We can see an interesting parallel in religion.  Christian sects differ in their theology, or subject matter, but they also differ greatly in their forms of worship and church membership.  If the Catholic church suddenly adopted the theology of Quakerism or Pentecostalism, but expressed that theology within the structure of the Mass, and the social systems of the Catholic parish, I’m not sure it would attract a whole lot of converts.  Theater is more than subject matter, it is the building, the lobby, the social interaction, the food and drink, the neighborhood, the dress codes.  Most of these factors are already baked into the experience of going to a big budget NFP theater.

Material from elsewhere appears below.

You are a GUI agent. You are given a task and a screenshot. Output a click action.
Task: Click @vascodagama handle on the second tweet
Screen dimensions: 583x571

Fancy theater people mourn that minorities aren’t getting any theater in their lives, and its just not true, what they aren’t doing is partaking in the non profit palaces of noblesse oblige.  And it is these palaces that contain the hegemonic “weight of whiteness” (if you care to call it that, could also be class, or education level, etc.)  As I have pointed out before in the pages of this blog Tyler Perry sold millions in theater tickets in the black community (as a for profit company), but is systematically ignored by his artistic betters.   People of different cultures, means and interests interact with theater in different ways, and trying to force all of them into the “high theater” box of the “serious” theaters is never going to work.  When we take that approach we ask everybody else to accept the dominance of the style of theater preferred and created by wealthy, well educated, white people.  To make matters worse, the very existence of high profile, moneyed 501(c)3 theaters has a chilling effect on other theater producers who struggle to overcome the hurdles of NFP tax status and a lack of wealthy friends and relatives.  

If we want more diversity, if we want more blacks and asians and women and hispanics to write, produce and attend plays, we need a more level playing field, not an attitude shift among wealthy donors and artistic directors.  The 501(c)3 funding model, as currently constituted, is an institutional guarantee that the elite will control theater.  If it is not changed, we may be sure that our “great” theaters will continue to hire far more poor and minority people to clean their facilities and serve at their Galas then they ever will to make their art.